--- Source excerpt ---
┄┄┄┄┄┄

Another cariste taking a freshly purchased van home to Scotland told me to try “palmo.de” on the web search for this firm he reckoned was first class, good prices and service even if you did not speaka da lingo. 
The new mudguard on my bike broke off, so I sent a letter to Halfords warning them I was coming for a replacement in a couple of months. We cycled for miles along another canal heading out of town, and were amazed how frequently traffic, even big lorries, will stop courteously to let you cross at junctions or even on an ordinary road if it is obvious you want to cross over.
On the other hand, one of the quite narrow tow paths had cars and lorries using it in both directions, not leaving a lot of room for us.
Back for a rest. This enjoying yourself is tiring when you aren’t used to it.
Then another vibro massage ride into town after tea to meander around the now almost deserted streets and squares, admiring the flood lit buildings and canals.
We noticed how few police are around, none on the streets and only a rare sighting of a police car.


.
Thursday.
.
We went to Ghent on the motorway after leaving Bruges, driving in to the centre and deciding that with it’s bumpy cobbles and tram tracks it was not cycle friendly, so we drove through the central market square where only a few plants were for sale, then back to the motorway when the low diesel warning light came on.
Fuel up, 36.33litres at 1.101E = 40E @ 47791 miles. 
And off to Bruxelles city centre. Or it would have been if I had not driven down into a tunnel just as we were approaching what looked like the Bruxelles version of St. Pauls Cathedral.
It seemed to go on for ages. Other tunnels joined on the right. I was convinced we would pop up out the other side of town. Desperately looking for signs to Namur, but all the exit signs seemed to be of districts of Bruxelles, not outer areas, so when we popped up into daylight briefly, I decided not to dive down again and pulled onto the wide pavement opposite a very impressive looking building which turned out to be the Palace of Justice.
I found a van driver and asked for directions to Namur. He decided that was far too difficult, so I settled for finding out where we were actually parked.
No problem. Straight down a main road lined with very posh buildings, round the court yard of the Royal Palace, cut round the palace gardens, nearly passing what I am sure was the same church we had started from, and we were on a road leading out from the centre in the right direction.
I think we had travelled underground about three quarters of the way round a circle!
I should have stopped before we got to town and studied the map. But that’s what we got that stupid TomTom for!

┄┄┄┄┄┄

--- Given material ---
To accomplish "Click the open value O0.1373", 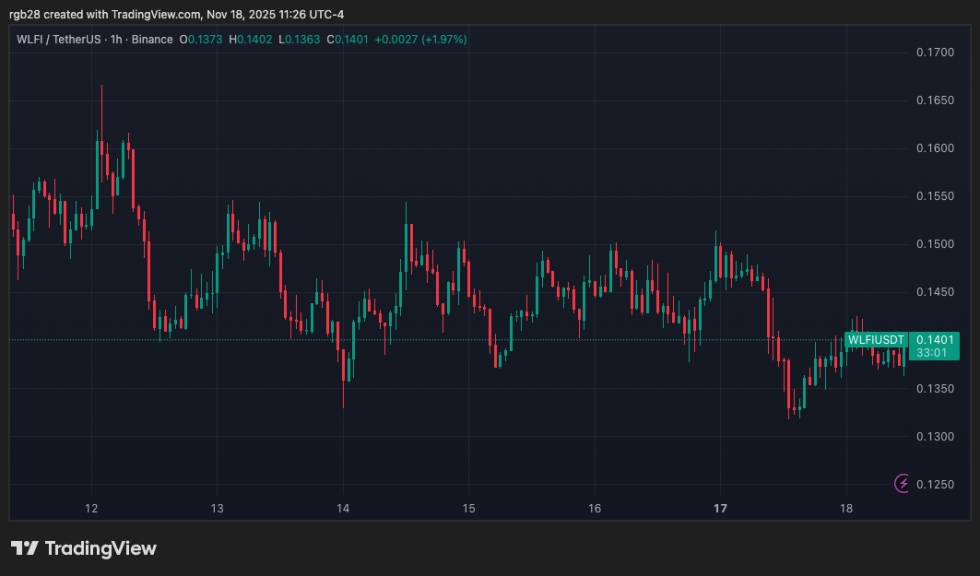I will click(x=203, y=39).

┄┄┄┄┄┄

--- Exercise requirements ---
1. Rewrite the paragraph of the travel diary above that begins "It seemed to go on for ages" more briefly, keeping its main facts.
2. In the travel diary above, retype everything from "We noticed how" down to "light came on." without any changes.

--- Exercise solutions ---
1. The tunnel seemed endless, with other tunnels joining on the right, and the writer expected to come out on the far side of town. There were no signs to Namur, only exits for Bruxelles districts. So when the road surfaced briefly, the writer stayed above ground and pulled onto a wide pavement opposite an impressive building that turned out to be the Palace of Justice.

2.
We noticed how few police are around, none on the streets and only a rare sighting of a police car.


.
Thursday.
.
We went to Ghent on the motorway after leaving Bruges, driving in to the centre and deciding that with it’s bumpy cobbles and tram tracks it was not cycle friendly, so we drove through the central market square where only a few plants were for sale, then back to the motorway when the low diesel warning light came on.